Hamburg/Frankfurt/Main - "Ich diente unbewusst dem Frieden, nun werde ich ihm bewusst dienen, und das wird neue Fähigkeiten in mir wecken." Mit diesen Worten nahm der algerische Schriftsteller Boualem Sansal am Sonntagmorgen in der Frankfurter Paulskirche den Friedenspreis des Deutschen Buchhandels an, die wichtigste Kulturauszeichnung der Bundesrepublik.
Der streitbare algerische Schriftsteller, der islamischen Nationalismus ebenso kritisiert hat wie die unentschiedene Haltung der Bundesregierung im Libyen-Konflikt, wurde auch stellvertretend für all die Akteure der Arabische Frühling geehrt.
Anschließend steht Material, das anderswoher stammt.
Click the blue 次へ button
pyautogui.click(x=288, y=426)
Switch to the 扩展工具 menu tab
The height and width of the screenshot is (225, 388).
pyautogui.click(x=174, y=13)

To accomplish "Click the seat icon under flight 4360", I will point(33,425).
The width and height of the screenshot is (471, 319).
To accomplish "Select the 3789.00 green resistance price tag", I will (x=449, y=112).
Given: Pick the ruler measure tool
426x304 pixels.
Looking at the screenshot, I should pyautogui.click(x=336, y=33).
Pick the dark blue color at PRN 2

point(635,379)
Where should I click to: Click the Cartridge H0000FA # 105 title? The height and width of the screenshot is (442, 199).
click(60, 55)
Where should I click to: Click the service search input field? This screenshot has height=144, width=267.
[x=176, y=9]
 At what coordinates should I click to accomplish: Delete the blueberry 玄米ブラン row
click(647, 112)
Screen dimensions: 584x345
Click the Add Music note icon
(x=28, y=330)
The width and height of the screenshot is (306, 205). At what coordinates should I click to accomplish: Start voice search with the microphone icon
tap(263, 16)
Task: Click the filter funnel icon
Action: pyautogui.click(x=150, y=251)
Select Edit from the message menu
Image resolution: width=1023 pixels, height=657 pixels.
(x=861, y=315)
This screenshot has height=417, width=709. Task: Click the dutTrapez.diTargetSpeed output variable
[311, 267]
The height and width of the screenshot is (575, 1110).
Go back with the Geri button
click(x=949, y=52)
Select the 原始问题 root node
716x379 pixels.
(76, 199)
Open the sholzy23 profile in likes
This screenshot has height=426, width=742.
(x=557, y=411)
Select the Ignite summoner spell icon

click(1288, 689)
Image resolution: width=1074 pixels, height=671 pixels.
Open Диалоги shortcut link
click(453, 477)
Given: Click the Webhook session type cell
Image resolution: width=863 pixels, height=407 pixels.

Schon zur Bekanntgabe des diesjährigen Preisträgers hatte Gottfried Honnefelder, Vorsteher des Börsenvereins des Deutschen Buchhandels, im Juni erklärt: "Mit der diesjährigen Wahl des Friedenspreisträgers will der Börsenverein ein Zeichen setzen für die Demokratiebewegung in Nordafrika."
In seiner Dankesrede vor rund 1.000 geladenen Gästen gab sich Sansal bescheiden. Er hoffe, dass all das, was Schriftsteller und andere Kulturschaffende getan hätten, wenigstens einen winzig kleinen Beitrag zum Aufkommen des Arabischen Frühlings geleistet hätte: "Was derzeit geschieht, ist meines Erachtens nicht nur eine Jagd auf alte bornierte und harthörige Diktatoren, und es beschränkt sich nicht auf die arabischen Länder, sondern es kommt eine weltweite Veränderung auf, eine kopernikanische Revolution: Die Menschen wollen eine echte universelle Demokratie, ohne Grenzen und ohne Tabus."
Um diese zu verwirklichen, müsse man sich allerdings von dem Gedanken lösen, dass sich Frieden aushandeln lasse, betonte Sansal im Hinblick auf den israelisch-palästinensischen Konflikt: "Aushandeln lassen sich Modalitäten, Formen, Etappen, aber der Frieden selbst ist ein Prinzip; er muss öffentlich verkündet werden, auf feierliche Weise. Man muss sagen: Friede, Schalom, Salam, und sich dann die Hand reichen."